Top seed Jung started with a 30, finished with a perfect 30 and only dropped a single point in each of the two sets in between. Final score: 7-1, two arrows in 12 out of the centre ring and it’s now Jung Dasomi, Incheon Champion.

Jing beat Ren to bronze. Jing was 3-1 down after two sets, then won three in a row.

It was something of a relief for China, after its recurve women failed to challenge Korea in the team final. With China only hitting the 10 twice in the three-set match, the home crowd in Incheon roared and the Korean women dropped to the ground when that coveted gold was secured.

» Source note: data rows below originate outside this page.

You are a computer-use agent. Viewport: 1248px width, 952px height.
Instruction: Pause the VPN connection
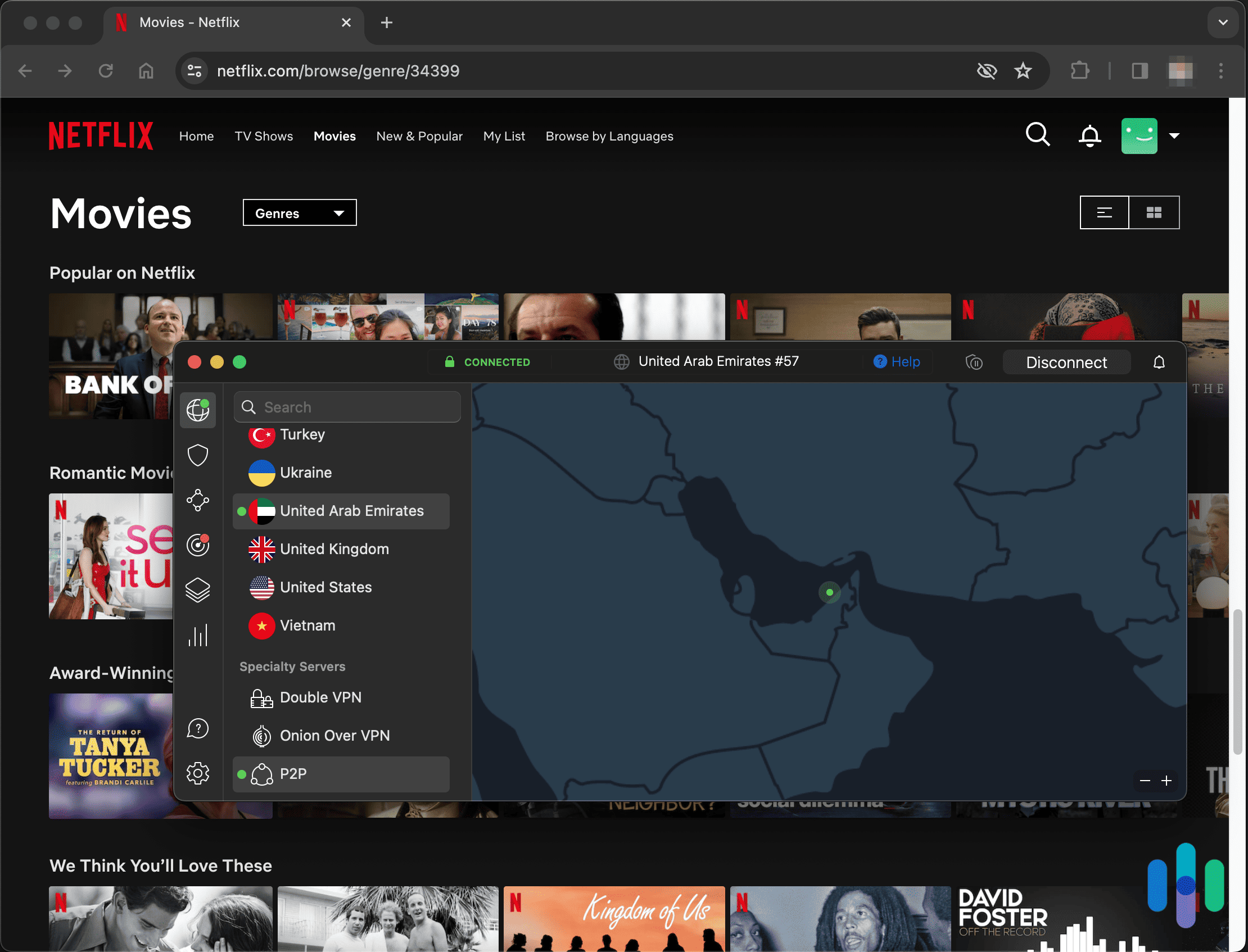pos(974,362)
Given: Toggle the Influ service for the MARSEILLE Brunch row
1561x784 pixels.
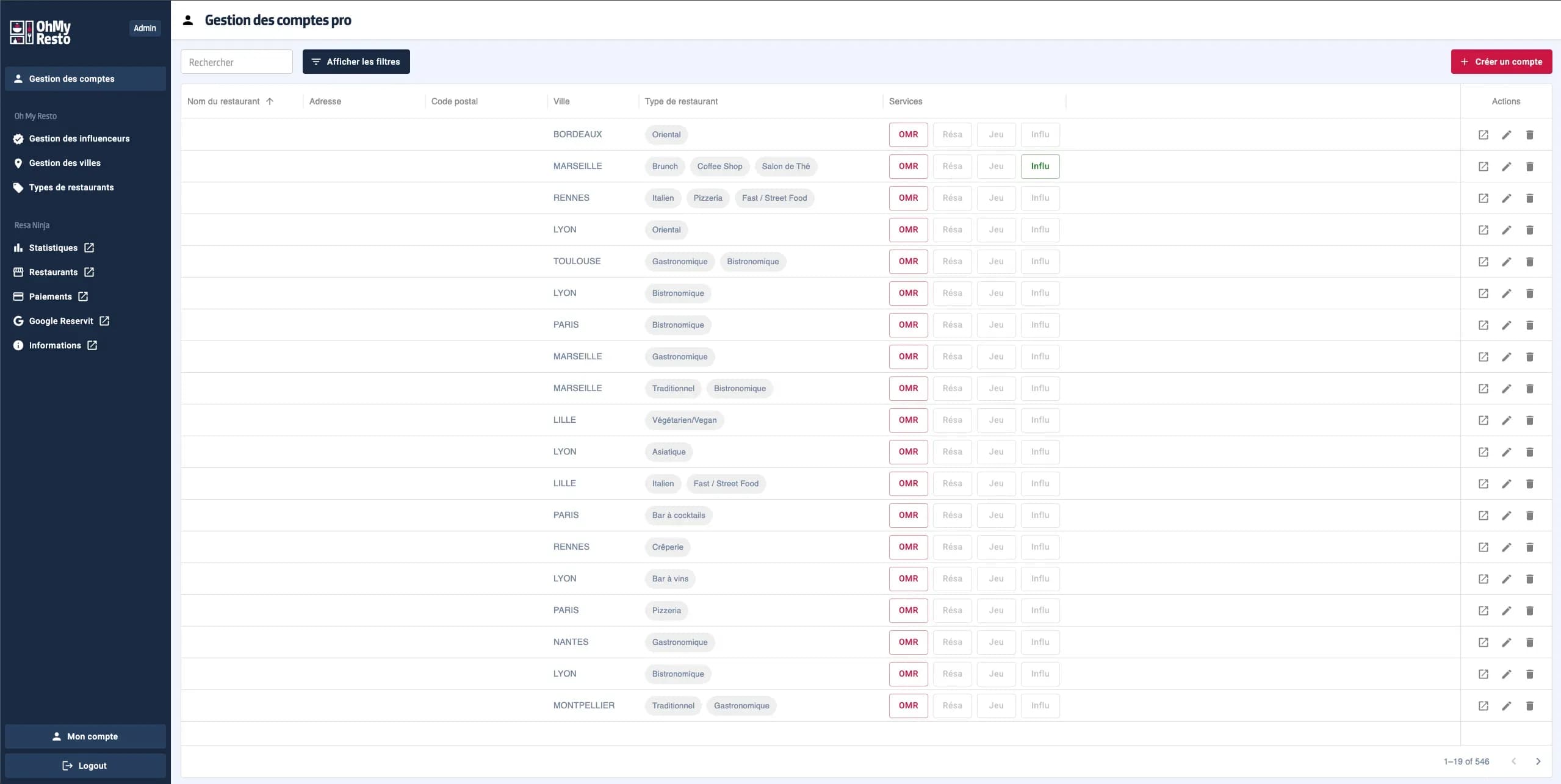Looking at the screenshot, I should click(x=1040, y=166).
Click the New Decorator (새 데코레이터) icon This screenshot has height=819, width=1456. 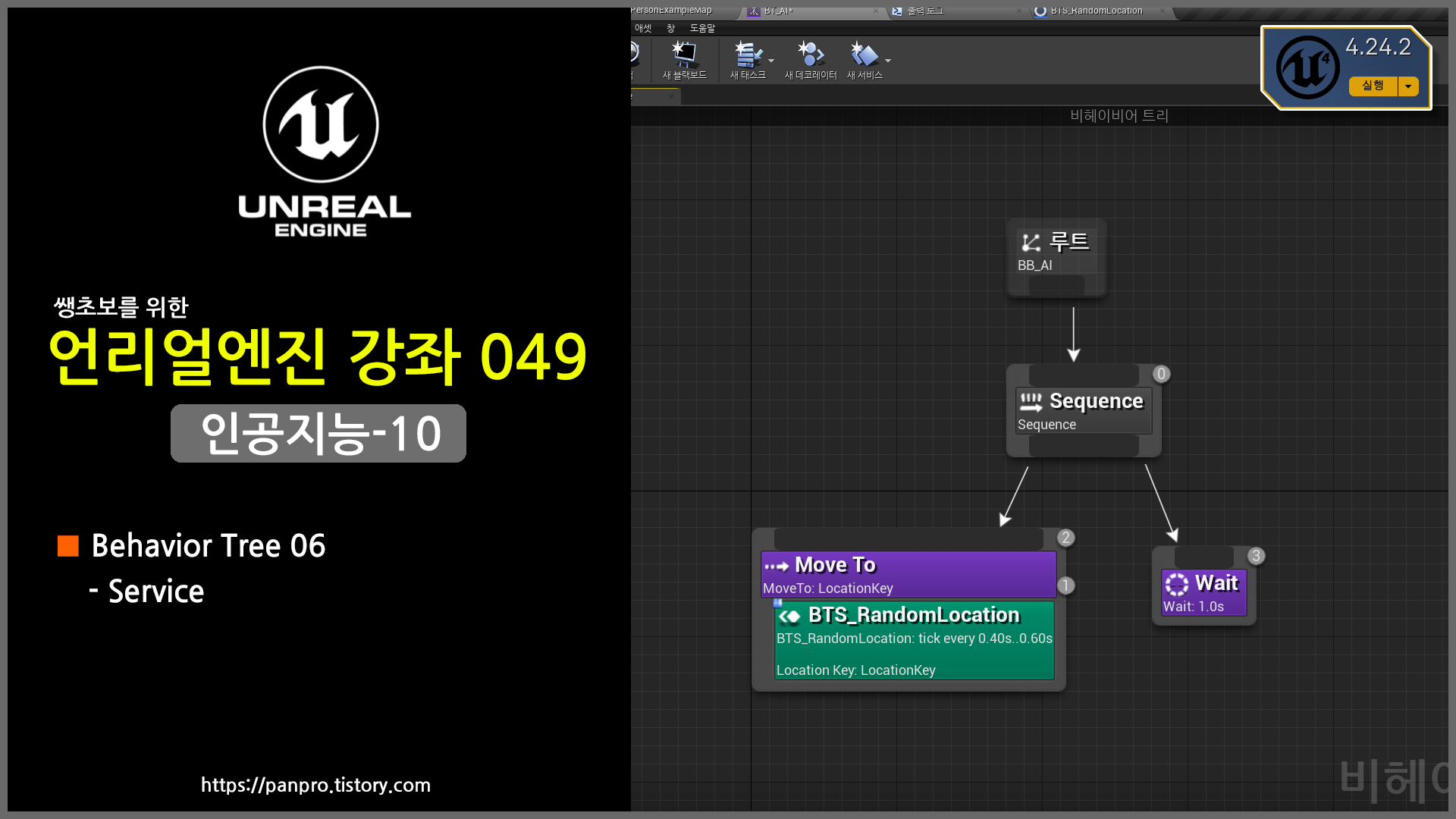(x=810, y=55)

Lee Tuk Young credited her “elder sister” Joo Hyun Jung, who had to drop out of the team event due to injury, as part of the team’s success because their “hearts beat as one”, according to The Infinite Curve.

In the men’s individual final, after falling 4-0 down to Yong Zhiwei – who is new on the international scene in 2014 and placed top 16 at the Wroclaw and Medellin World Cup stages this season – Olympic Champion Oh Jin Hyek rallied.

He shot a perfect 30 in the third, when he really needed it, before winning the back two sets by a point each to win the match.

It wasn’t completely convincing, though, and Oh seemed perturbed by his last shot. “I scored eight. I was fortunate to win gold,” he said, according to official Incheon blogger The Infinite Curve. No sway in confidence, though, from the 2013 World Cup Final Champion: “I will continue to do well.”

Oh’s recurve team looked demoralised when they lost in the semifinals to China earlier in the week.

The trio wrestled with Japan in the bronze final. The match was levelled at 3 set points apiece with one to go, when the Japanese let two eights drift in. Korea didn’t miss the gold in the 24-arrow win.

The Chinese team that beat Korea was clean and dominant in their final against Malaysia. Starting well and finishing better, a 57-57-58 series sank an opponent that shot too many eights and a six in the match’s 18 arrows to realistically contend the Asian Games title.

The Infinite Curve reported that individual silver medallist Yong said he hadn’t believed his team could win so fast in the final, while the Chinese team manager added his squad “showed no fear at all”.

Korea is known to have been targeting four to six out of the eight gold medals available in total at the Asian Games. (Up from four, with the inclusion of the compound competition.)

The nation ended the week with five Incheon titles. The total nine medals was five more than India – which collected all its silverware in the compound events – and China, which hasn’t yet shown any inclination of sending compound athletes to international events.

Eight Asian nations recorded a podium finish, joining the top three were: Iran, Chinese Taipei, Malaysia, Japan and the Philippines.